Beth Hogan, chair of the East Lyme Governance Subcommittee and member of the town’s Democratic Town Committee, said she thinks that without the absentee ballots, individuals with compromised immune systems wouldn’t take the risk of voting in person.
Halldan, however, said he thinks people would have come out to vote in this election regardless of whether or not there had been absentee ballots widely available. He said that people on both sides have such passionate feelings about the issues that they will feel driven to make their voices known.
Town clerks and registrars say they are not at all worried about having enough poll workers. Several say that, in spite of the risks posed by COVID, they have more volunteers than they know what to do with.
“We had a lot of new folks step up,” said Jim Crawford, registrar of voters in Westbrook. “Which is very helpful.” He said that a lot of their regular poll workers fell into the high-risk category for the virus.

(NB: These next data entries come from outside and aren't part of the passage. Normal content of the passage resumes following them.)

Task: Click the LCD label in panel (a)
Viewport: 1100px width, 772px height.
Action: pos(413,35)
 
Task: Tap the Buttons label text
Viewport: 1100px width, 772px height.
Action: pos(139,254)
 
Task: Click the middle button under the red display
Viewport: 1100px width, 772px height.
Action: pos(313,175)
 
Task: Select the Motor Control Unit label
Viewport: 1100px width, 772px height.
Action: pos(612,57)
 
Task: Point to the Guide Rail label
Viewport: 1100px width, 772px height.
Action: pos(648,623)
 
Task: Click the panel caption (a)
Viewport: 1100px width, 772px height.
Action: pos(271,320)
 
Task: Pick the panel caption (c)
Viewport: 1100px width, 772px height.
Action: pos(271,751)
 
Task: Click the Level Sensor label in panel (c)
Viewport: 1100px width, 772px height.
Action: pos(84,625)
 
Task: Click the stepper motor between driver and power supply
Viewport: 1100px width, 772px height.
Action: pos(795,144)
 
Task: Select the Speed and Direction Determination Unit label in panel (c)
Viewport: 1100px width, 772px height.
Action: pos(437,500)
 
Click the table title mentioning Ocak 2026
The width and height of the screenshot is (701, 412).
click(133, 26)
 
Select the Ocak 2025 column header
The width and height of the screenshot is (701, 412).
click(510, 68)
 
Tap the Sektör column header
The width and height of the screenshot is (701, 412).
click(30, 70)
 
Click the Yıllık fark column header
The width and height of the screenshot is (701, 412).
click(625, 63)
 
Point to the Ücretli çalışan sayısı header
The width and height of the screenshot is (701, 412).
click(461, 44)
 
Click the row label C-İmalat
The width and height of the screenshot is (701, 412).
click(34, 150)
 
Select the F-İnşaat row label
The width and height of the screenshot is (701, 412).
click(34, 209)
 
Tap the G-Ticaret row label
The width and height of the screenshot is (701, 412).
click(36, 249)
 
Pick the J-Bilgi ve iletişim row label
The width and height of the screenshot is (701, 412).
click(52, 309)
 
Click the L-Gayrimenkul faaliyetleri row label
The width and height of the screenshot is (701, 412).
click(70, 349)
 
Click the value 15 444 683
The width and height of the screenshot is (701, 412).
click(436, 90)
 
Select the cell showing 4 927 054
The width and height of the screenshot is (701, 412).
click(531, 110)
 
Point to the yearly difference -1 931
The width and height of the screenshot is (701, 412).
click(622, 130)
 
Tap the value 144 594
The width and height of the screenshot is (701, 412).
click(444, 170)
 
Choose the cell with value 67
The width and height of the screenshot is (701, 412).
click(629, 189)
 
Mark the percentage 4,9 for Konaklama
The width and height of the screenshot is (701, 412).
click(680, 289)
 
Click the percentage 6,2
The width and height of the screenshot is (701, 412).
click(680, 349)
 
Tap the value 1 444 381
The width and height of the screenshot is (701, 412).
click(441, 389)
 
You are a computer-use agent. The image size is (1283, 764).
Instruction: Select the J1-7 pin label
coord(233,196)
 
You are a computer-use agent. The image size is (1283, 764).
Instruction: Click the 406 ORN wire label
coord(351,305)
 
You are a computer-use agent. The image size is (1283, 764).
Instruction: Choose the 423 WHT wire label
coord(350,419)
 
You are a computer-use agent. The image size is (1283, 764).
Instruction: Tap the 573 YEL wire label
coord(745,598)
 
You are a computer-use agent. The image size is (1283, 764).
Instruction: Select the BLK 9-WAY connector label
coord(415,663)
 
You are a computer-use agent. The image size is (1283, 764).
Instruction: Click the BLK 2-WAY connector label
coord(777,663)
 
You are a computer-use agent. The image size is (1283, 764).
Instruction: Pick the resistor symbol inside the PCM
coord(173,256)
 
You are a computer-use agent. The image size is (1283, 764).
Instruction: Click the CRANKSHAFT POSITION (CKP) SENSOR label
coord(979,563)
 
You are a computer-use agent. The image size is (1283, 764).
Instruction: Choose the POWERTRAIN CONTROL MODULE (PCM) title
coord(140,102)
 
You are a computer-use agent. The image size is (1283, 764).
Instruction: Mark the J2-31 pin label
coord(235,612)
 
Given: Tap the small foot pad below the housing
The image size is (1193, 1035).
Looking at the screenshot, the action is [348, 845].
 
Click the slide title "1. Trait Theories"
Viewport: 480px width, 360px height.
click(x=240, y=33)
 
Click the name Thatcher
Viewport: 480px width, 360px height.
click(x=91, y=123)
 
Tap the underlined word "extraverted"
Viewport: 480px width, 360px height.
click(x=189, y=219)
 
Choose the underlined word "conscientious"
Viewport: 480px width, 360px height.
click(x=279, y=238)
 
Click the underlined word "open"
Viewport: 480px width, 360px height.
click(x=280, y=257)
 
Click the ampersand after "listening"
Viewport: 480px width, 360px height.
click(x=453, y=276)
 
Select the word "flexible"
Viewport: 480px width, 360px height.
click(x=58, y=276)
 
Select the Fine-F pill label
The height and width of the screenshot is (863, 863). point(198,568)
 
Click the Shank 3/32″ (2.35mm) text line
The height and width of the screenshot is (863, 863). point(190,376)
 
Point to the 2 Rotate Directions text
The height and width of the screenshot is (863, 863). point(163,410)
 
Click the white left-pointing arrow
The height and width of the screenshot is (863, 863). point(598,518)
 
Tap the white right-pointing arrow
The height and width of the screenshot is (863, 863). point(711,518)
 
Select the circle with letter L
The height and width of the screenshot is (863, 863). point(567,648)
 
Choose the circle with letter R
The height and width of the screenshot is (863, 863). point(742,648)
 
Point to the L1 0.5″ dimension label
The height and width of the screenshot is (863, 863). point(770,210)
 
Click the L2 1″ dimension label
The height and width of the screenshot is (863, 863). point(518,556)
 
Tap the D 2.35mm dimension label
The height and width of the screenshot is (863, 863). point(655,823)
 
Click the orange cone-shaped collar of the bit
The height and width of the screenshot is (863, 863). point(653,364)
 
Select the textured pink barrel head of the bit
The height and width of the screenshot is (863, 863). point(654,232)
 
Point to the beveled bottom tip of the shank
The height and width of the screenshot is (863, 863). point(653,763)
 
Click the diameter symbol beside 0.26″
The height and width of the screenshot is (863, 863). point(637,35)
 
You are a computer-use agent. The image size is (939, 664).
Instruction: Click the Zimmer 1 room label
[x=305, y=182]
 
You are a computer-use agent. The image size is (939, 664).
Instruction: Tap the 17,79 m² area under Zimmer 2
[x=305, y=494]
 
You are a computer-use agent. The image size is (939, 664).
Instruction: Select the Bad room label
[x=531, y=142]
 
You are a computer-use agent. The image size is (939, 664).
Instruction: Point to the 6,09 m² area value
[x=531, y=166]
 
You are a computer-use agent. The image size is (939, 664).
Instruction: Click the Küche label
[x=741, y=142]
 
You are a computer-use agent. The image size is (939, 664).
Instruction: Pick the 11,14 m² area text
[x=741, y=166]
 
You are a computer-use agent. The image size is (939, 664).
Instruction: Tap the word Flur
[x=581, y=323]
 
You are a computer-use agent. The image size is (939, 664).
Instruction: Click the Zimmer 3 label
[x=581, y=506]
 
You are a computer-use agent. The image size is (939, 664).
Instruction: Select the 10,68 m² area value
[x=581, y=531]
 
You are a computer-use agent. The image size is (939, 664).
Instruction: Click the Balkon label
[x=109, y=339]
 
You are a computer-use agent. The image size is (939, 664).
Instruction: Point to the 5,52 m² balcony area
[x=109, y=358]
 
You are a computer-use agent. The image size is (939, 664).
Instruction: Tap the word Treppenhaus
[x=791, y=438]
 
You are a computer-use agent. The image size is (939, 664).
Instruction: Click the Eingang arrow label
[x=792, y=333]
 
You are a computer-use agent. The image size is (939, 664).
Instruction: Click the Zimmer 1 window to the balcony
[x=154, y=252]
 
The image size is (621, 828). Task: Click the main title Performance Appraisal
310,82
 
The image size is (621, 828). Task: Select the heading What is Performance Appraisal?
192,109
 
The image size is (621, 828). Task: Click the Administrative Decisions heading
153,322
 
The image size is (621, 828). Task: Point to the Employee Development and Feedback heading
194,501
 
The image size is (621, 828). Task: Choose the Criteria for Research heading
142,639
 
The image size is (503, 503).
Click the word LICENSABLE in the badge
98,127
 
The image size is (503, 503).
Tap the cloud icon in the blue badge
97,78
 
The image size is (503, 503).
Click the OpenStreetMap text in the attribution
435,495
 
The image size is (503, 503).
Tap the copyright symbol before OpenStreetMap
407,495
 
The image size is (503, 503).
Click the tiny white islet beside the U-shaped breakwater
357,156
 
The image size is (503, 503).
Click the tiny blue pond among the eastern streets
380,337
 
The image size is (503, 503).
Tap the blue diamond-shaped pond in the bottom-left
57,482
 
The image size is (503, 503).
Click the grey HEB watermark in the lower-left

“For the first time, we have a waiting list,” said Peggy Cawley, registrar of voters in Stonington. “There’s a lot of enthusiasm.”
Hogan said one of the bigger challenges would be making sure that people fill out the entire ballot, including the local elections, and don’t just cast their vote for president.
“This is so unique historically, people might just be saying change, change everywhere,” she said.
Voter registration ends Oct. 27, but election-day voter registration will still be available. Registered voters can request absentee ballots through Nov. 2.
Polls are open from 6 a.m. to 8 p.m. on Tuesday, November 3.